Schauder estimates for linear elliptic PDEs

Abstract

Partial differential equations (PDEs) are fundamental tools in mathematics. They serve as the backbone for modeling a vast array of physical phenomena and have many applications in a very wide range of mathematical subjects. In this project, we will focus on the study of second-order linear elliptic partial differential equations, though we will not address them in their most general form for simplicity. Our primary focus will be on regularity. However, before diving into the mathematical aspects, Chapter 2 will provide motivation by presenting examples from physics and probability where the equations we are interested in appear. For this chapter, we will primarily follow the work in [3] (Chapter 12) and [6] (Chapter 1). In Chapter 3, we will explore the key properties of harmonic functions, primarily following the approach in [4]. These properties will be fundamental for proving the project’s main theorems. In Chapter 4, we will introduce the concept of Hölder continuity and establish important results concerning Hölder spaces, drawing from [4] and [6]. We will see how Hölder continuity is particularly well-suited for the study of partial differential equations. In Chapter 5, following [6], we will establish interior Schauder estimates for equations in both divergence form (providing one proof) and non-divergence form (offering two different proofs).

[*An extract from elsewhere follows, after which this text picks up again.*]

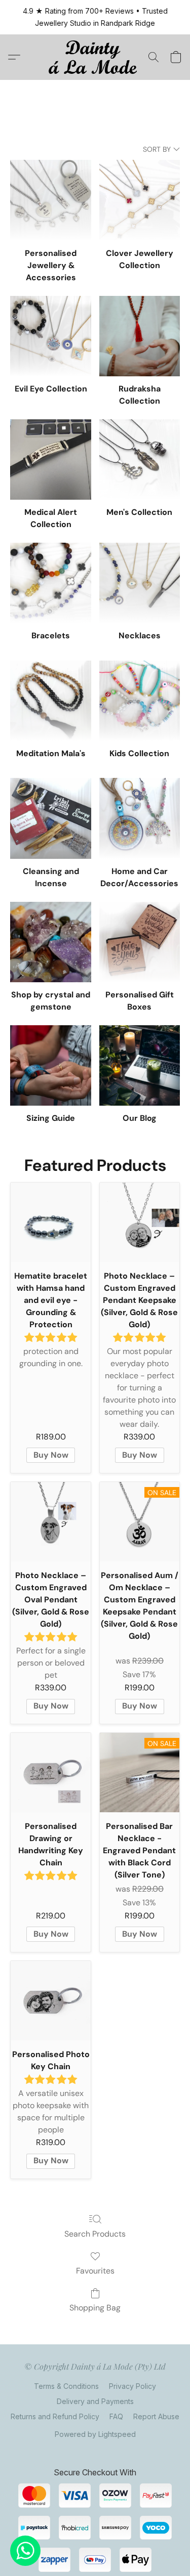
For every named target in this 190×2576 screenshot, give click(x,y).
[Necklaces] (139, 583)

Following that, in Chapter 6, we will prove global Schauder estimates for non-divergence form equations and state the corresponding results for divergence form equations. We will also examine the critical role that boundary regularity plays in this context. Finally, in Chapter 7, we will explore how Schauder estimates, in conjunction with the Continuity Method, can be utilized to prove the regularity and existence of solutions for linear elliptic PDEs.